Data excerpts:
▬▬▬
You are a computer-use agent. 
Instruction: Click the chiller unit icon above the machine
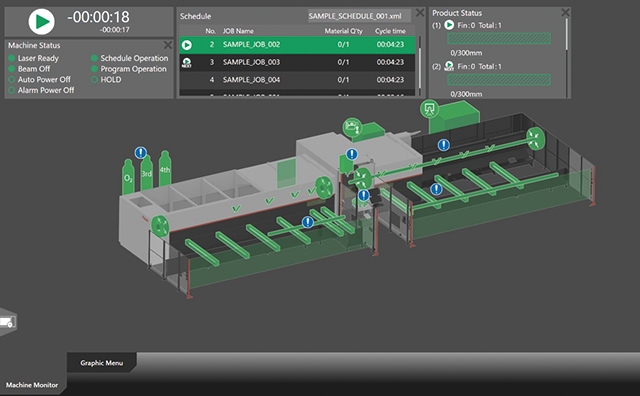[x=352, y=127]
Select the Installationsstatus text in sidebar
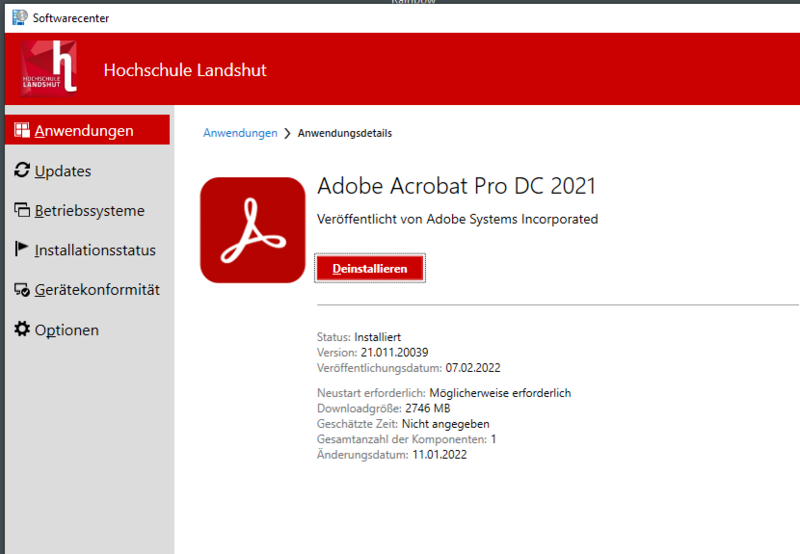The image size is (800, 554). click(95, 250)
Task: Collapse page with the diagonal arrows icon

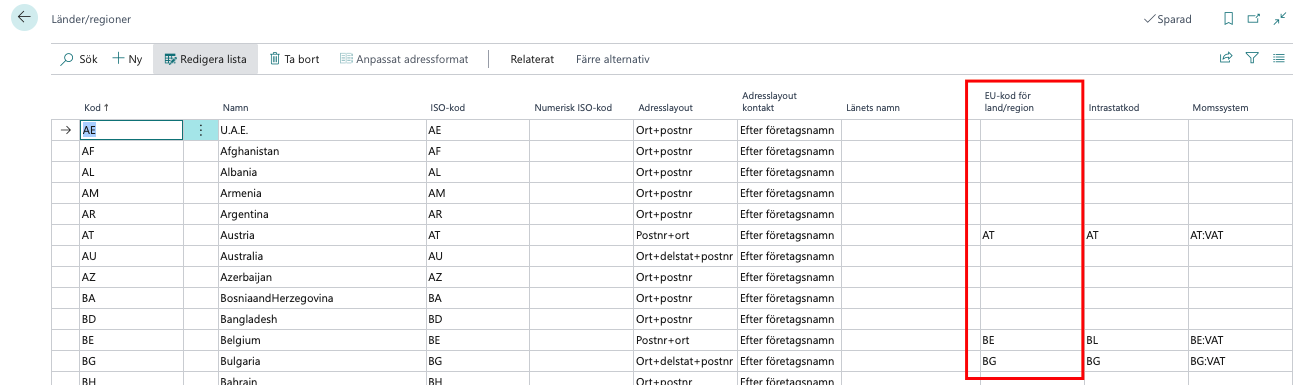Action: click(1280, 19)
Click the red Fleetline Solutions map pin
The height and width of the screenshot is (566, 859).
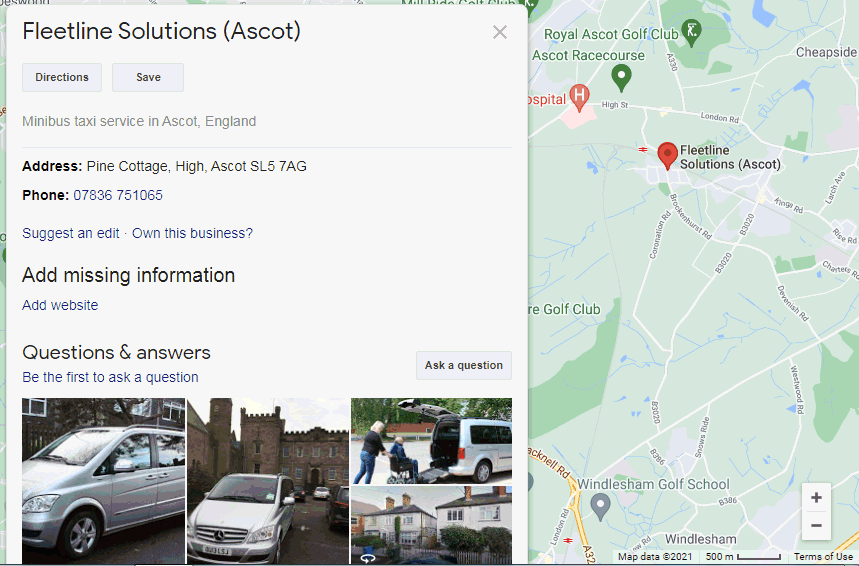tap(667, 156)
▬▬▬
What you will do:
Please rewrite the records above with every "icon" changed to "symbol" and everything else left as it is, leaving out the pictures.

Exercise answer:
You are a computer-use agent. 
Instruction: Click the chiller unit symbol above the machine
[x=352, y=127]
Select the Installationsstatus text in sidebar
The image size is (800, 554). click(95, 250)
Task: Collapse page with the diagonal arrows symbol

Action: click(1280, 19)
Click the red Fleetline Solutions map pin
The height and width of the screenshot is (566, 859).
tap(667, 156)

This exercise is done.